To make decoding and encoding of filenames easier, the ckan.lib.io
module
therefore contains the functions decode_path
and encode_path
, which
automatically use the correct encoding:
import io
import json
from ckan.lib.io import decode_path
# __file__ is a byte string, so we decode it
MODULE_FILE = decode_path(__file__)
print(u'Running from ' + MODULE_FILE)
# The functions in os.path return unicode if given unicode
MODULE_DIR = os.path.dirname(MODULE_FILE)
DATA_FILE = os.path.join(MODULE_DIR, u'data.json')
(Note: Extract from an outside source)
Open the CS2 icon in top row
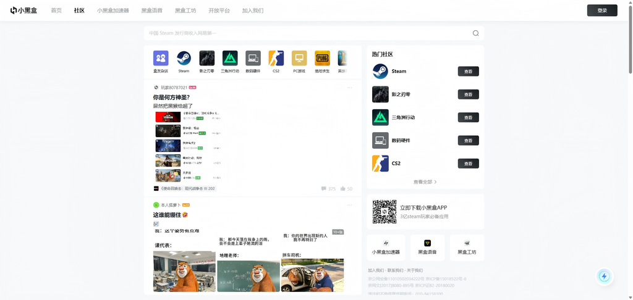The image size is (633, 300). pos(276,58)
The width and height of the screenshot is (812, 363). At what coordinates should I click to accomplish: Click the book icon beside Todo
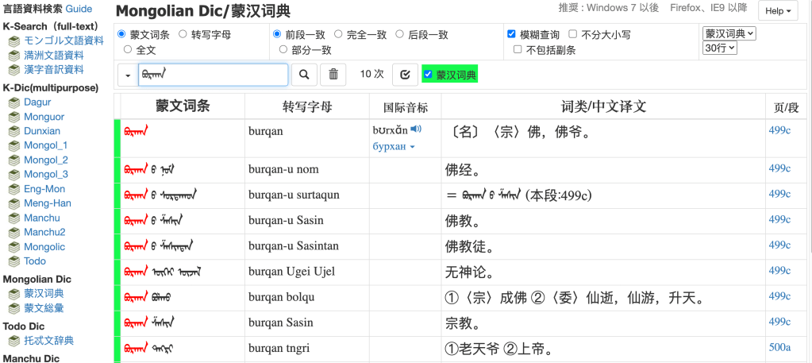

# Most of Python's built-in I/O-functions accept Unicode filenames as input
# and encode them automatically
with io.open(DATA_FILE, encoding='utf-8') as f:
data = json.load(f)
Note that almost all Python’s built-in I/O-functions accept Unicode filenames
as input and encode them automatically, so using encode_path
is usually not
necessary.
The return type of some of Python’s I/O-functions (e.g. os.listdir and os.walk) depends on the type of their input: If passed byte strings they return byte strings and if passed Unicode they automatically decode the raw filenames to Unicode before returning them. Other functions exist in two variants that return byte strings (e.g. os.getcwd) and Unicode (os.getcwdu), respectively.
Warning
Some of Python’s I/O-functions may return both byte and Unicode strings for a single call. For example, os.listdir will normally return Unicode when passed Unicode, but filenames that cannot be decoded using the filesystem encoding will still be returned as byte strings!
Note that if the filename of an existing file cannot be decoded using the filesystem’s encoding then the environment Python is running in is most probably incorrectly set up.
The instructions above are meant for the names of existing files that are
obtained using Python’s I/O functions. However, sometimes one also wants to
create new files whose names are generated from unknown sources (e.g. user
input). To make sure that the generated filename is safe to use and can be
represented using the filesystem’s encoding use
ckan.lib.munge.munge_filename
:
>> ckan.lib.munge.munge_filename(u'Data from Linköping (year: 2016).txt')
u'data-from-linkoping-year-2016.txt'
Note
munge_filename
will remove a leading path from the filename.